» **Task**
Reproduce every line of the entries below word for word, but leave the pictures out.
==== Entries
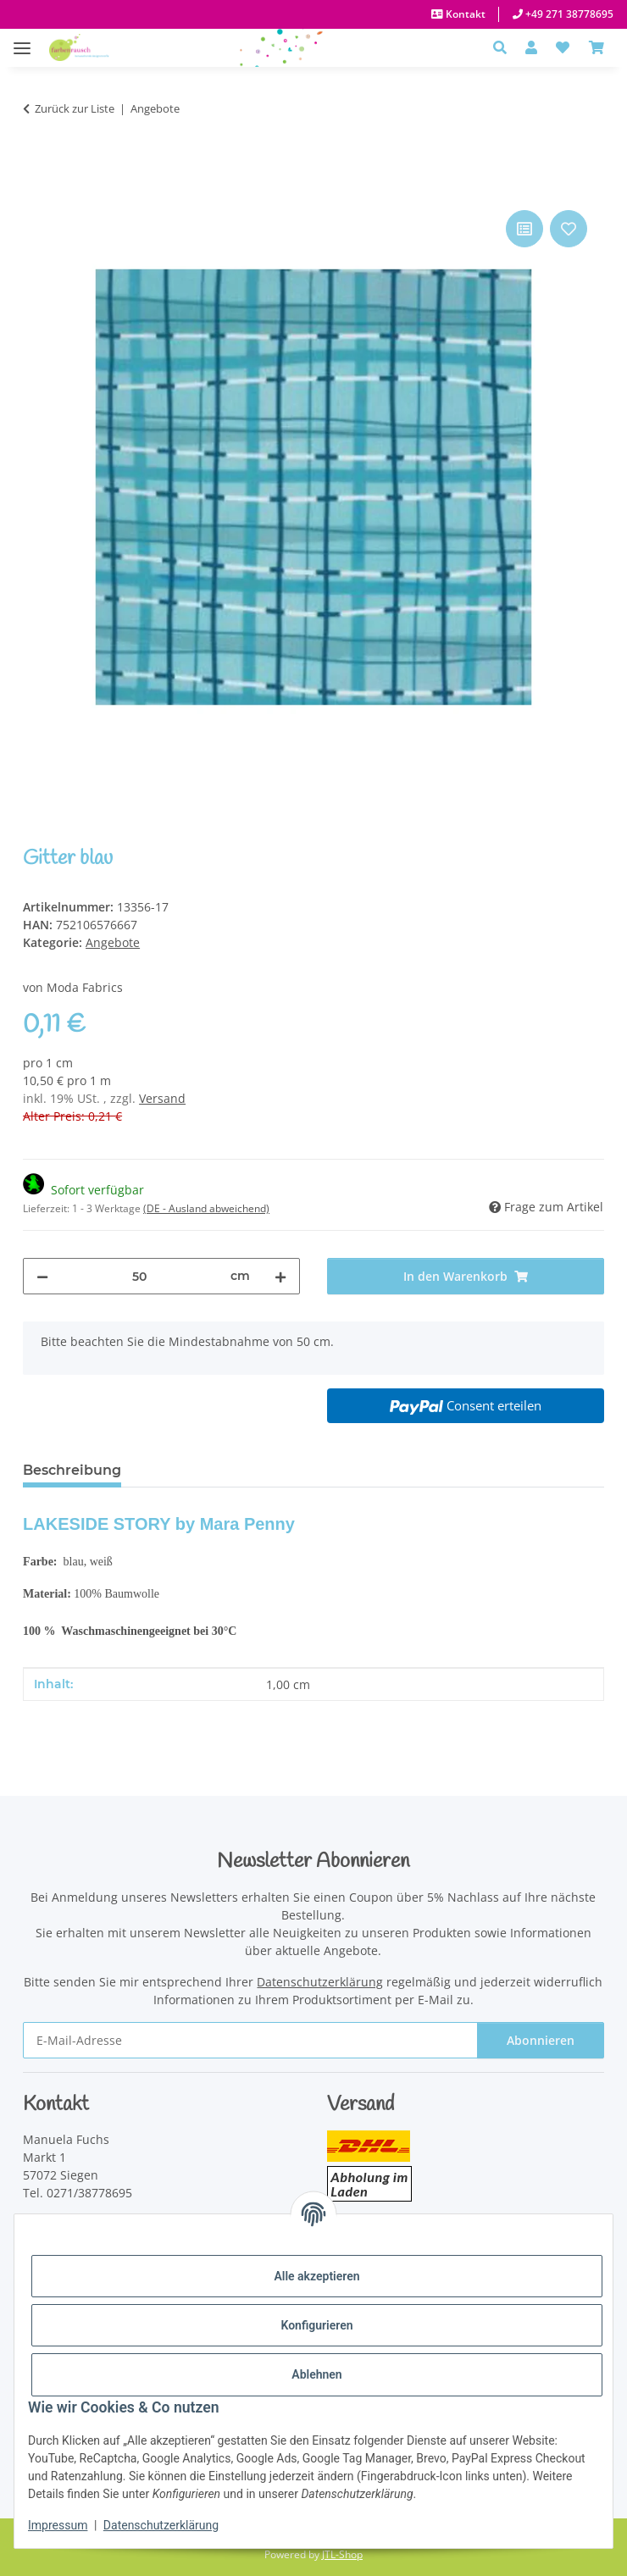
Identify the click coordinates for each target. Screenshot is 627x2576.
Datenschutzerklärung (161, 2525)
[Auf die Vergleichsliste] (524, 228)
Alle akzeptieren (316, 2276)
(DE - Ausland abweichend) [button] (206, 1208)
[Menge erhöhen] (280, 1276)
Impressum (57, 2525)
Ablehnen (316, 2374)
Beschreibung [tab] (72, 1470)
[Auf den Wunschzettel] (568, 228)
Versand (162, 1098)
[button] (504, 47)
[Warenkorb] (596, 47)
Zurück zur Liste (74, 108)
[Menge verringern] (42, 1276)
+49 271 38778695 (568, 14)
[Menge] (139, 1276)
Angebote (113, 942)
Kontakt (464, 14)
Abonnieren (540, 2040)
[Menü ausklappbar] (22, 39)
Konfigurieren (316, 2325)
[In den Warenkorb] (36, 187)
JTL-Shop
========
» **Output below**
Identify the click coordinates for each target. Screenshot is 627x2576.
Datenschutzerklärung (161, 2525)
[Auf die Vergleichsliste] (524, 228)
Alle akzeptieren (316, 2276)
(DE - Ausland abweichend) [button] (206, 1208)
[Menge erhöhen] (280, 1276)
Impressum (57, 2525)
Ablehnen (316, 2374)
Beschreibung [tab] (72, 1470)
[Auf den Wunschzettel] (568, 228)
Versand (162, 1098)
[button] (504, 47)
[Warenkorb] (596, 47)
Zurück zur Liste (74, 108)
[Menge verringern] (42, 1276)
+49 271 38778695 (568, 14)
[Menge] (139, 1276)
Angebote (113, 942)
Kontakt (464, 14)
Abonnieren (540, 2040)
[Menü ausklappbar] (22, 39)
Konfigurieren (316, 2325)
[In den Warenkorb] (36, 187)
JTL-Shop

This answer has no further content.